A
veces, solo a veces, uno mira en retrospectiva las relaciones pasadas. El ayer
como recordatorio de lo dicho y actuado. La vivencia como escenas de una
historia donde nos reconocemos a penas. Imágenes de otras versiones de nosotros
de las que casi siempre nos avergonzamos.
A
eso nos remite Vidas pasadas (2023, Celine Song), una historia donde el amor es
solo una idea más cercana al recuerdo, a un país, a una costumbre, al puente
cultural alejado. Ese amor que con los años deja de importar, pero que habita en
un rincón.
Esto
porque la ciudad y cultura configuran la perspectiva de los individuos.
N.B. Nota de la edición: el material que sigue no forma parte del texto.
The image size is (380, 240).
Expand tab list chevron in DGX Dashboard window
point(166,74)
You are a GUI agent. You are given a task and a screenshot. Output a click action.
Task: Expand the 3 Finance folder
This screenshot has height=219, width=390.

Por eso
Nora ve extraño el anhelo de Hae de casarse, tener hijos y quizás vivir
apaciblemente en un país donde el sueño rosa (desde los doramas) parece
multiplicarse para todos; donde el amor es un sentimiento casi incorruptible.
Y,
aunque, el film nos recuerde que muchos amores de juventud sobreviven décadas,
también nos demuestra que el pasado es mejor dejarlo enclaustrado, en el ayer
donde otras motivaciones se impusieron, ahí, en ese limbo, donde cuesta
reconocerse y muchas veces se contempla con rabia o resignación. Porque esas
vidas que integran la juventud ya no existen.